The new Wuhan coronavirus has been in the headlines for weeks now, but it is becoming ever more apparent that this is one outbreak that everyone should take seriously. In just a matter of weeks, the Wuhan virus went from being a non-issue to becoming a medical emergency, with thousands afflicted and new cases spreading to nations outside of China.
It is now a certainty that the Wuhan virus is spreading across the world. Countries with confirmed cases include Hong Kong, Singapore, Japan, Thailand, South Korea, Taiwan, Vietnam and the United States. Other countries might also be affected with either unconfirmed or undiscovered cases. This is particularly concerning as the virus is already being held responsible for a number of fatalities thus far.
With the virus affecting more and more countries around the world, it will inevitably have an effect on businesses and the workplace. The worrying part about the virus is its ability to be transmitted through human-to-human contact such as handshakes or simply touching of infected surfaces. Its symptoms include runny nose, sore throat, headache, and fever.
So what can employers do to help prevent an outbreak in their offices?
- Encourage handwashing and sanitisation
According to the Centres for Disease Control and Prevention (CDC), the best way to protect yourself is by paying careful attention to cleanliness. Guidelines say that effective handwashing should last for about 20 seconds. HR should communicate with employees to remind them to wash their hands frequently and also provide hand sanitisers around the office.
- Provide masks
The Wuhan virus is not known to be airborne. However, experts are inclined to believe that bodily fluids can spread the virus. Therefore, coughing, sneezing, and the like are all potential methods of transmission. This is particularly concerning since some of the symptoms are very flu-like, including runny noses, sore throats, headaches, and fever. As such, HR should consider providing masks for employees to help prevent the spread of such symptoms. Even if colleagues are just afflicted with the common cold, its better to be safe than sorry.
- Disinfect the office
As the virus can be spread through touching of infected surfaces, it’s important to disinfect ‘high-touch’ surfaces such as door-knobs and common tables. HR can also provide disinfectant wipes to employees and encourage them to disinfect their personal workspaces.
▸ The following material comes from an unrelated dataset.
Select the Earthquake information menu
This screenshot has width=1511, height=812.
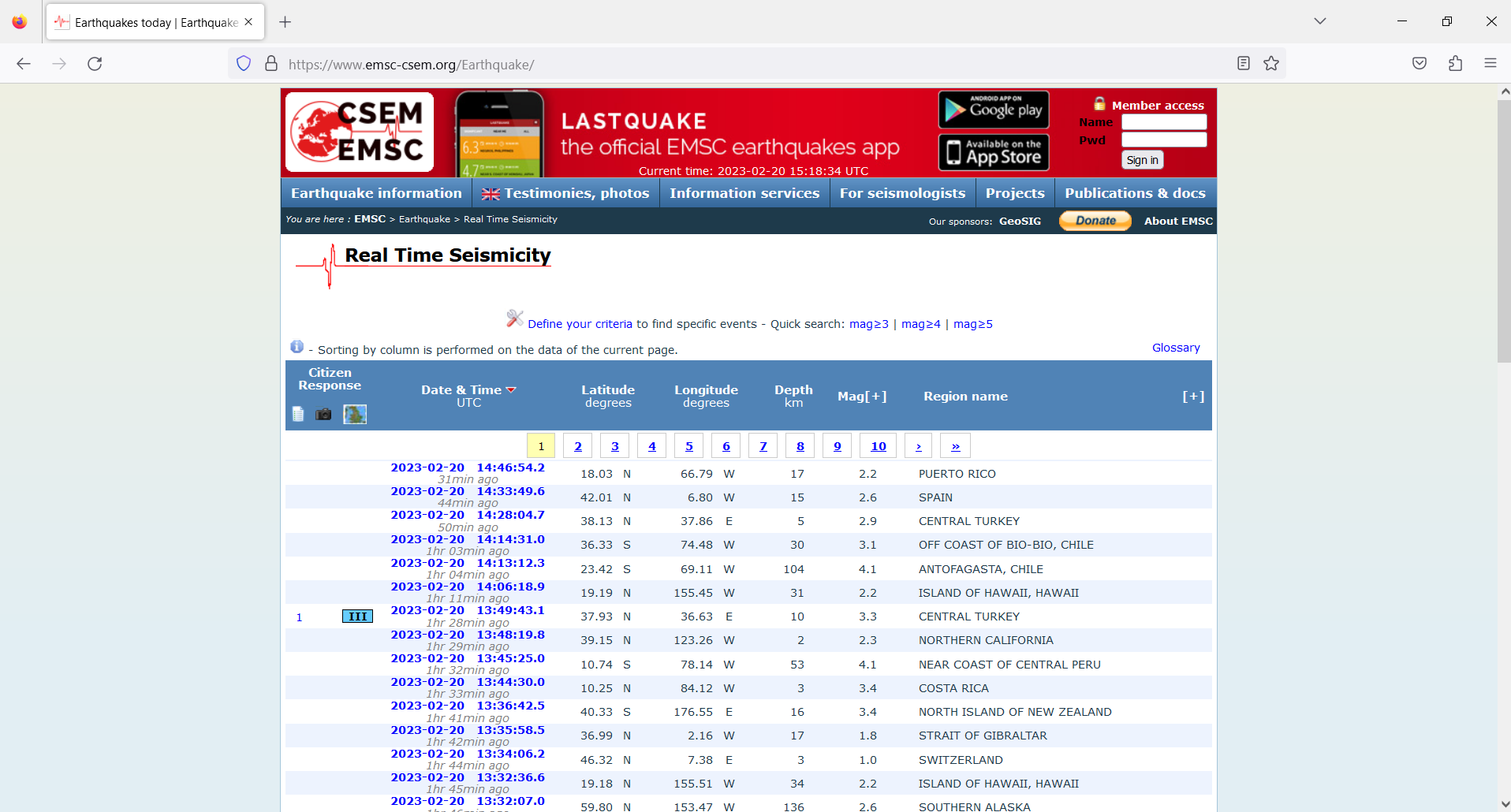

- Allow employees to work from home
While some companies already allow this practice, those that do not should consider allowing employees who are showing symptoms or have just returned from China to work from home during this period. After all, if an infected individual is not in the office, they can’t spread it to their colleagues.
- Avoid travelling to China for work or leisure
Of course, with how contagious and dangerous this new virus is, you would not want your employees heading straight to ground zero and potentially bringing the virus back to the office. So as important as the meeting might be, business can wait as the health of your employees should be the priority. It would also be best to discourage employees from taking vacations to China for the time being.